Extrait du document:
#####

Ce samedi, à 18h, la Lazio reçoit l’Inter, pour l’un des chocs de la journée en Italie. Un match évidemment tout particulier pour Simone Inzaghi, passé cet été du banc de la Lazio à celui de l’Inter. S’il a mené le club romain vers les succès lors de ses cinq saisons passées sur le banc, il ne faut pas oublier qu’avant cela, il avait fait ses gammes avec les jeunes de la Lazio. Une période peu connue, où Inzaghino est devenu Mister Inzaghi.

#####

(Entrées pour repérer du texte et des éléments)
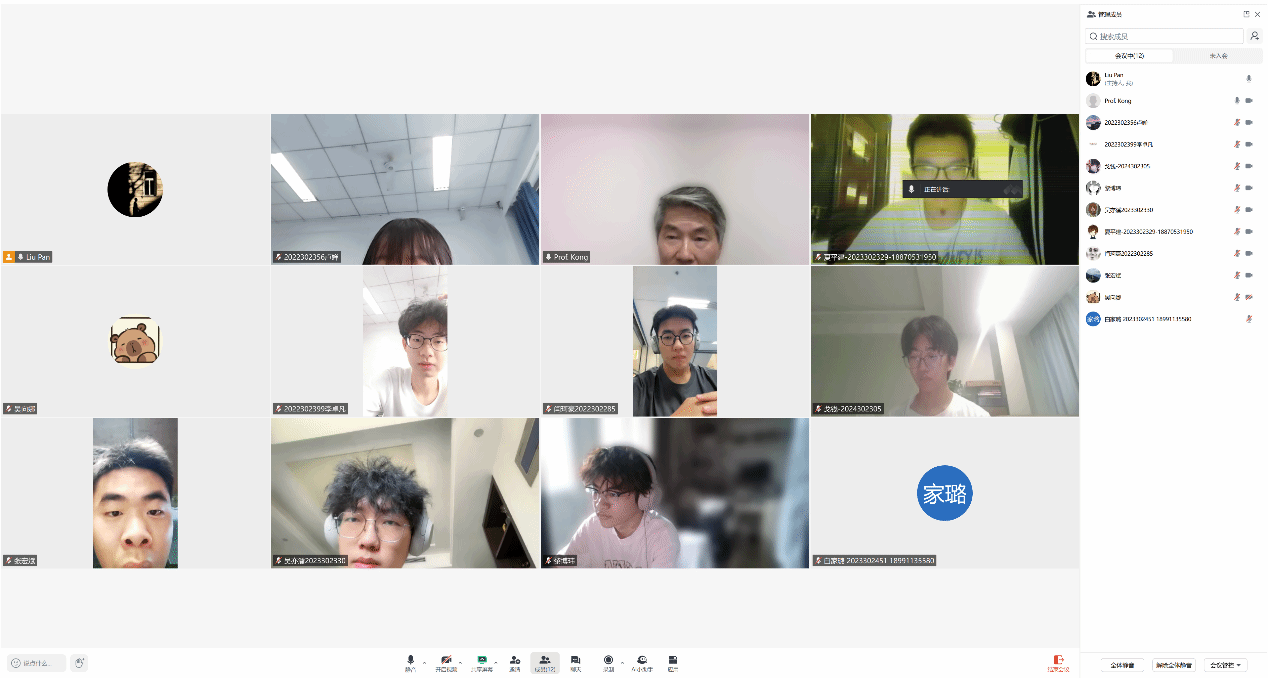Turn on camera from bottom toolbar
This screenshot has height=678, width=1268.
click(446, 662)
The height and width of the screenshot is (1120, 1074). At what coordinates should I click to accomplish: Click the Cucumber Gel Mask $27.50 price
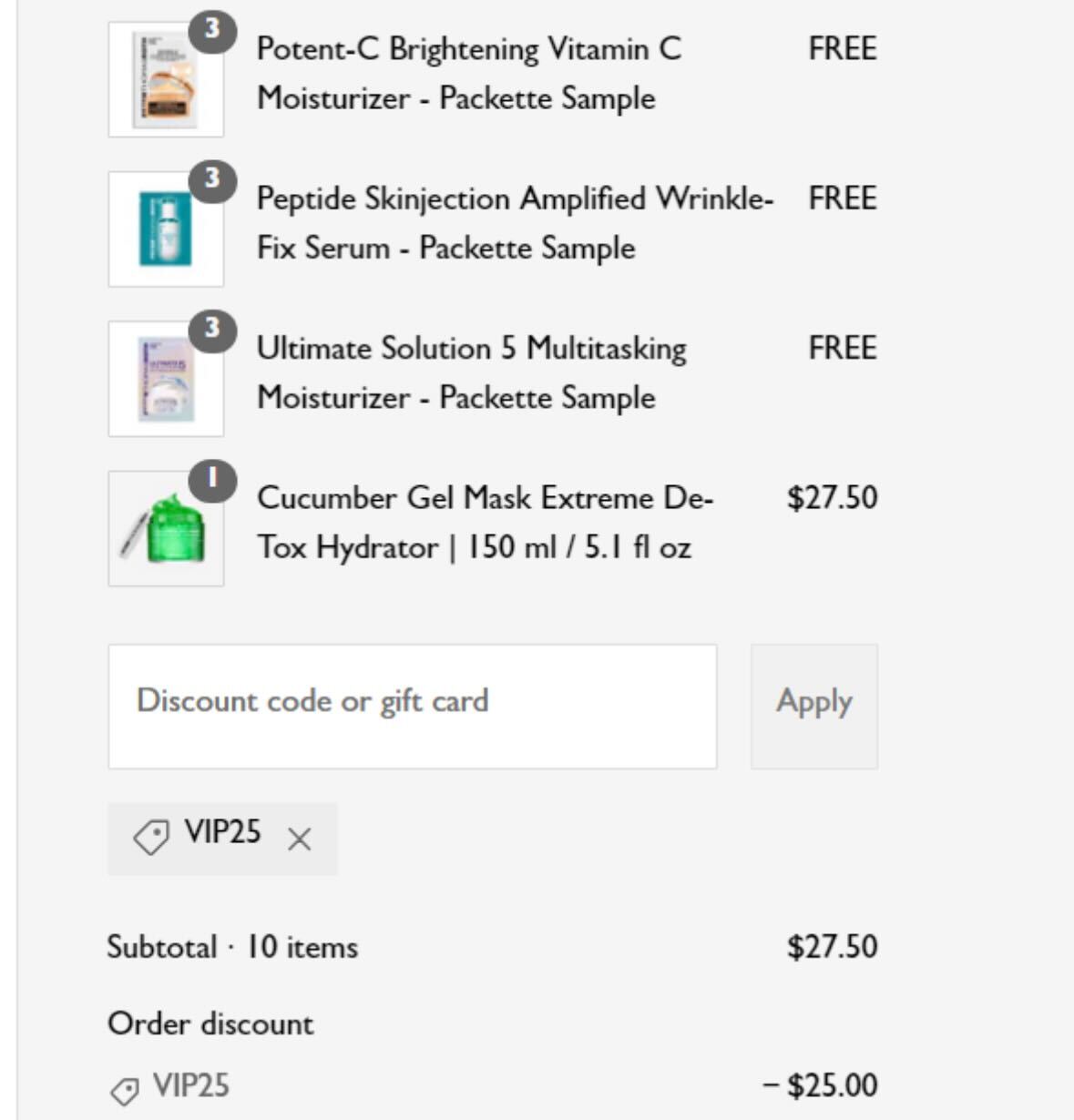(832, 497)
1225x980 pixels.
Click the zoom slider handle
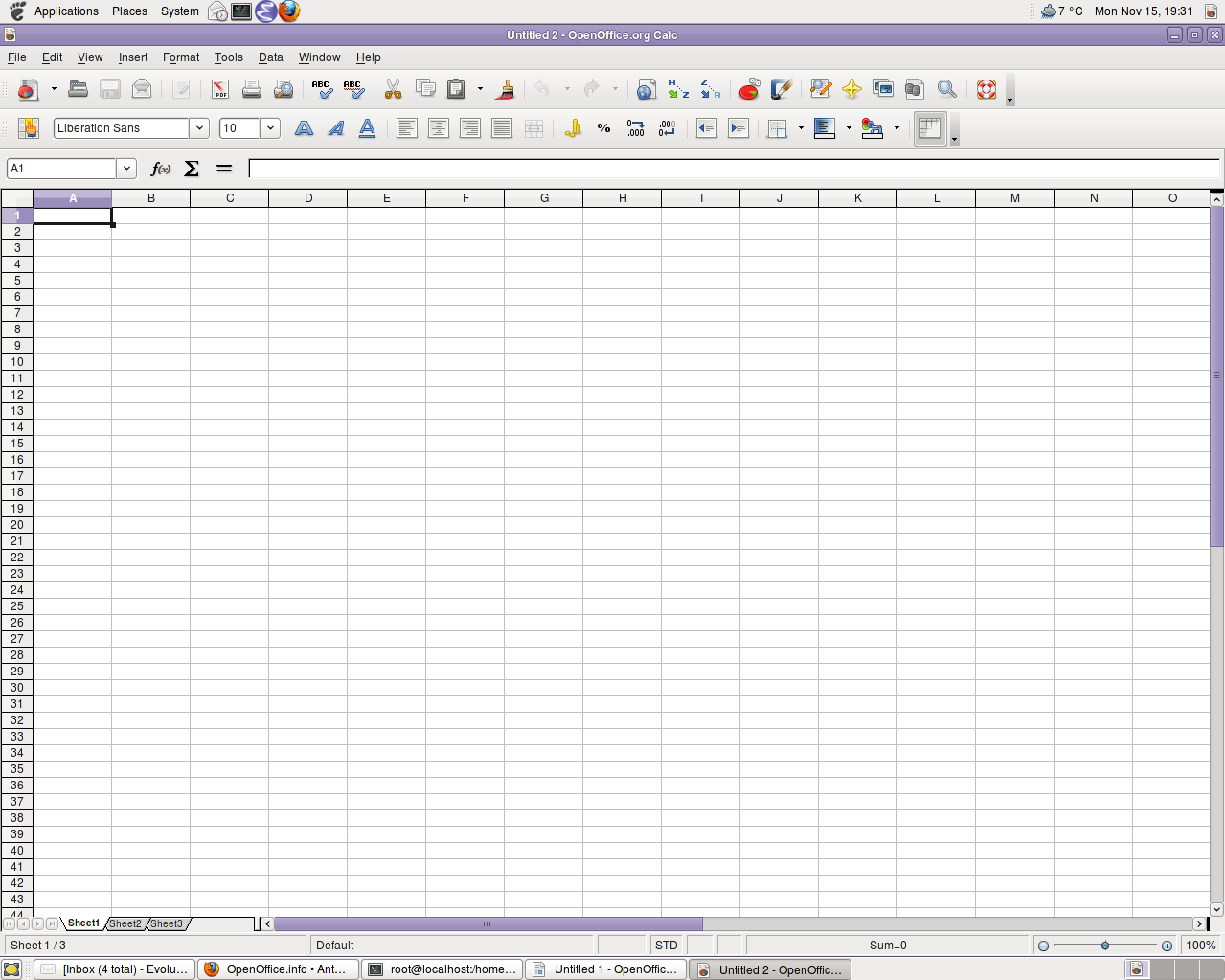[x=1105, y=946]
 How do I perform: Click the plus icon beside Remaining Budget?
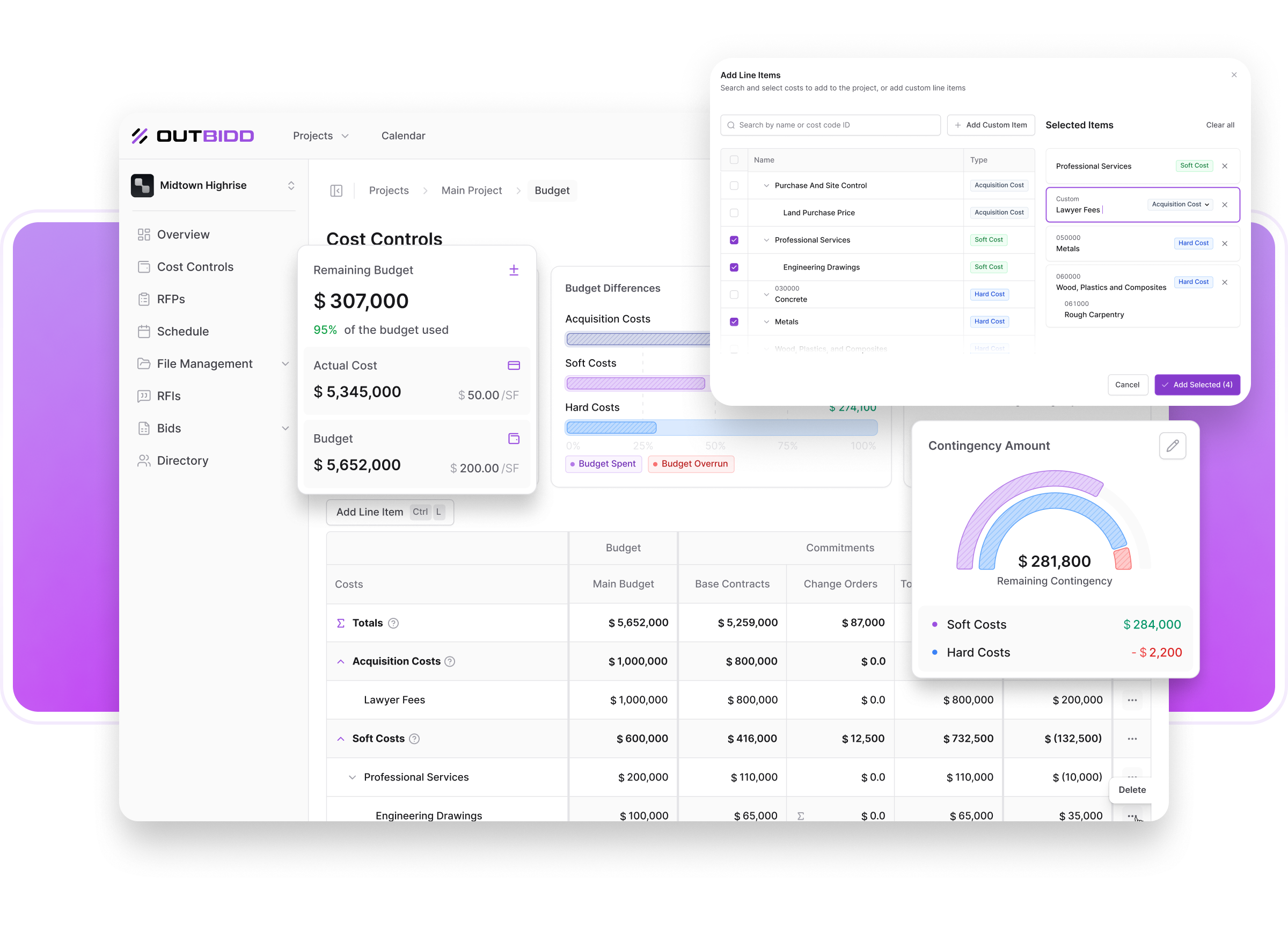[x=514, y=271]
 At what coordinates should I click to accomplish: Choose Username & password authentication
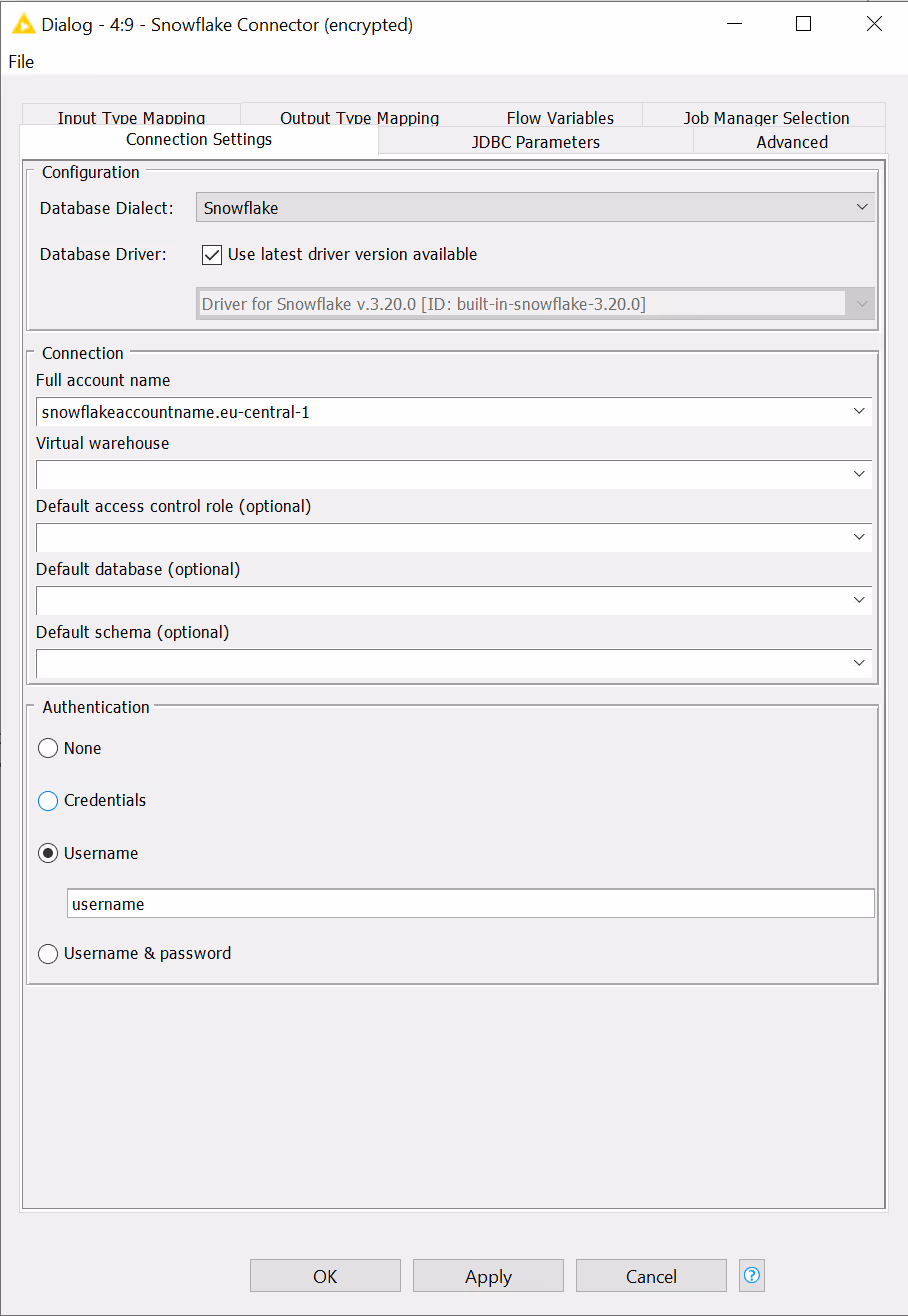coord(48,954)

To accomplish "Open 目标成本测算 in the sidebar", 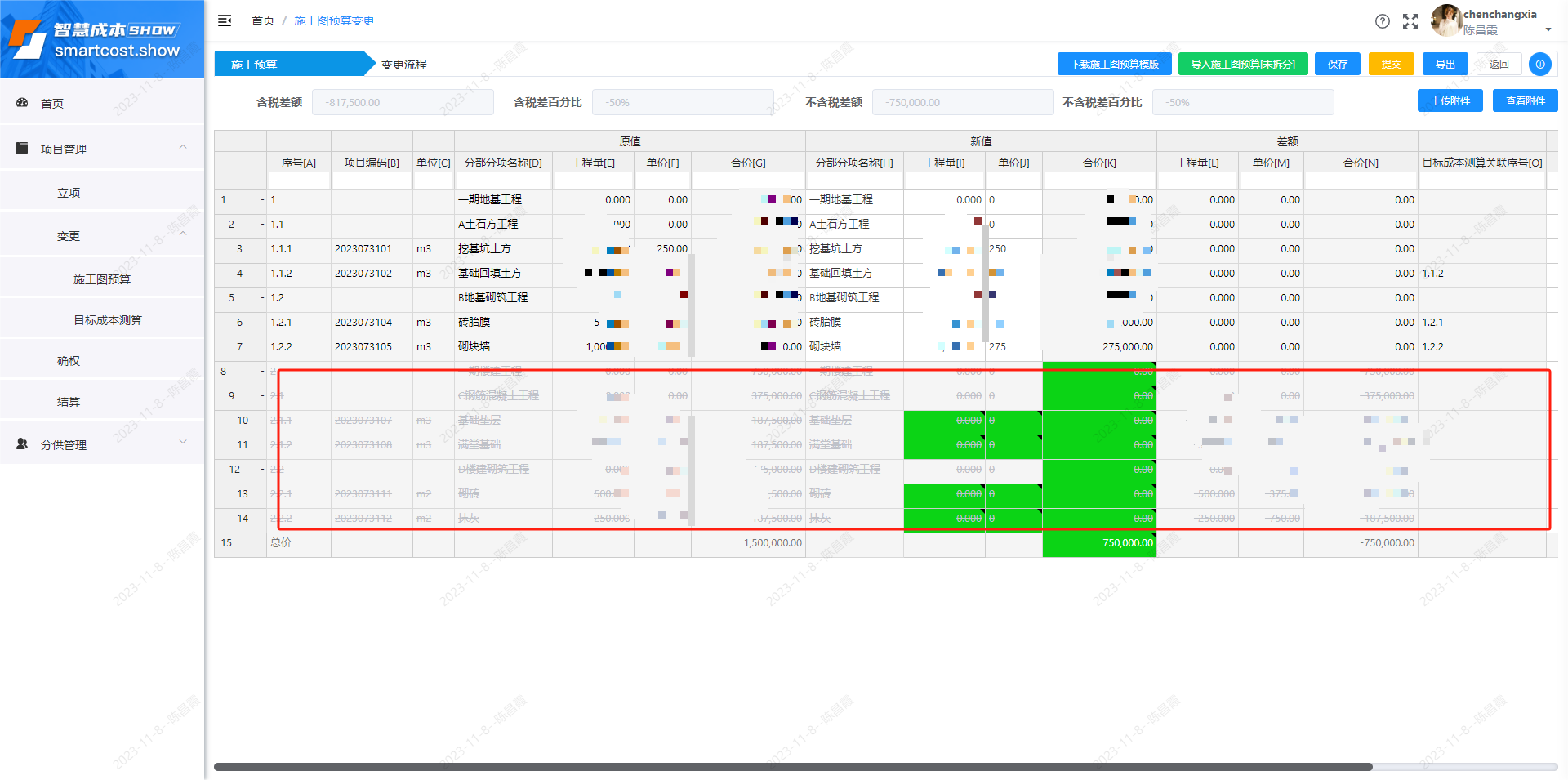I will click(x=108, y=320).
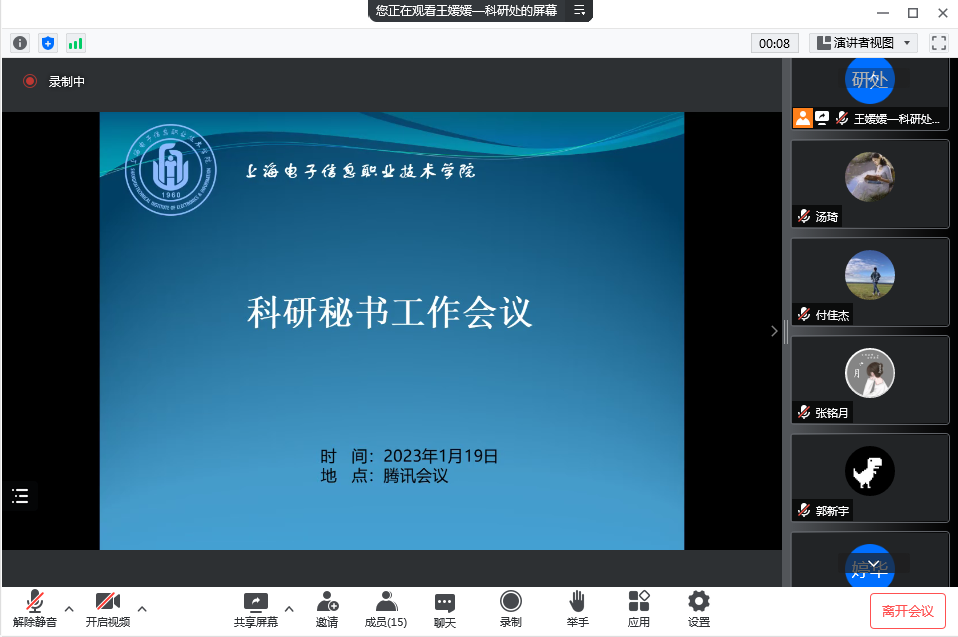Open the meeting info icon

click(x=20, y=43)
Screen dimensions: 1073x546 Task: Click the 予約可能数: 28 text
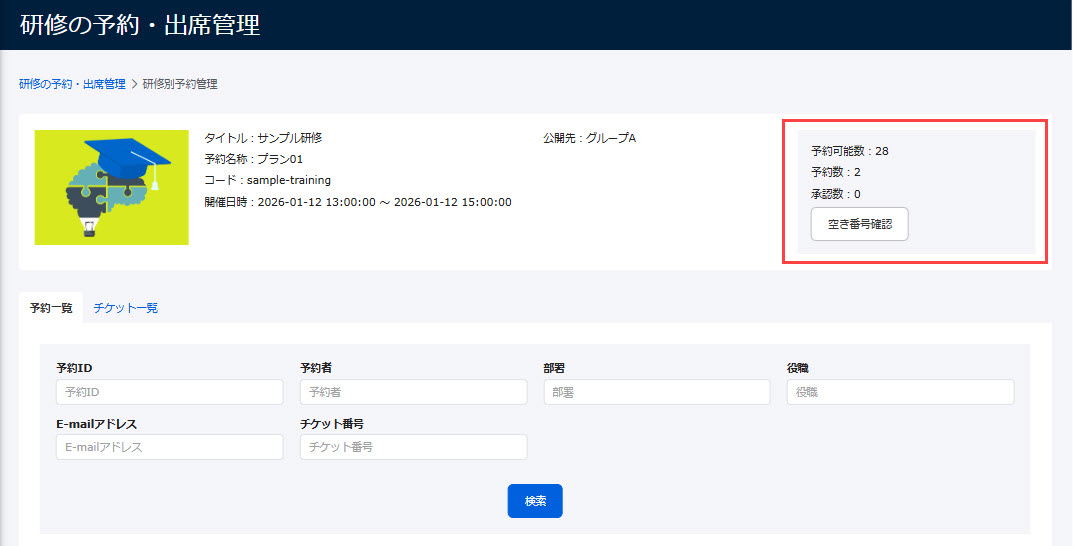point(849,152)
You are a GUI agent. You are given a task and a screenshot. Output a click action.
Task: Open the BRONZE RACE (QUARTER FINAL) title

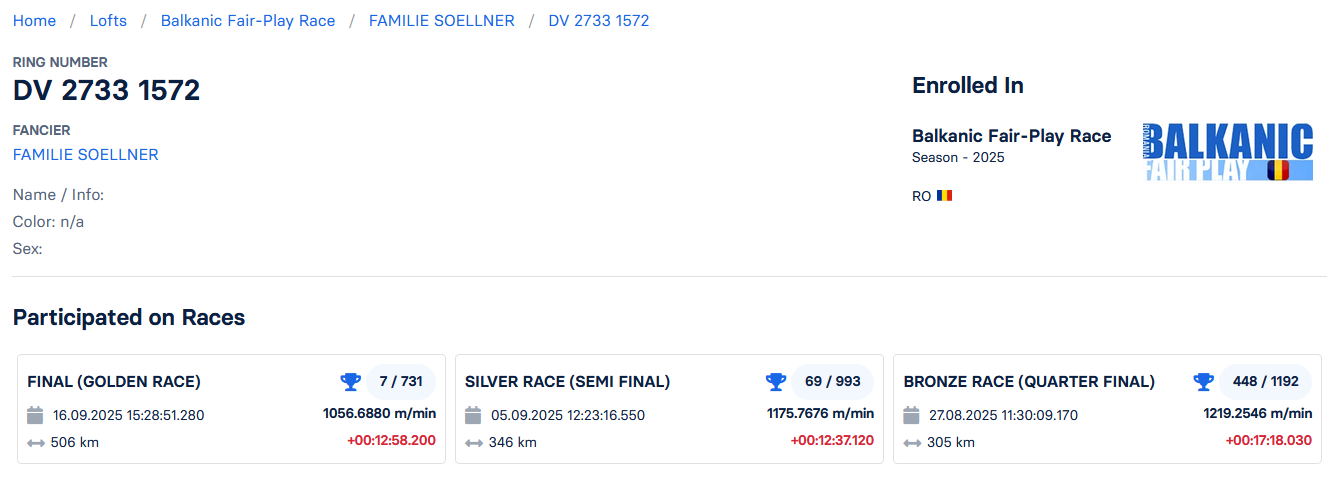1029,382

#####

Travail demandé: Pouvez-vous recopier, dans l'extrait sur Simone Inzaghi, le passage qui va de « Ce samedi, à » jusqu'à « devenu Mister Inzaghi. » ?

Tâche accomplie:
Ce samedi, à 18h, la Lazio reçoit l’Inter, pour l’un des chocs de la journée en Italie. Un match évidemment tout particulier pour Simone Inzaghi, passé cet été du banc de la Lazio à celui de l’Inter. S’il a mené le club romain vers les succès lors de ses cinq saisons passées sur le banc, il ne faut pas oublier qu’avant cela, il avait fait ses gammes avec les jeunes de la Lazio. Une période peu connue, où Inzaghino est devenu Mister Inzaghi.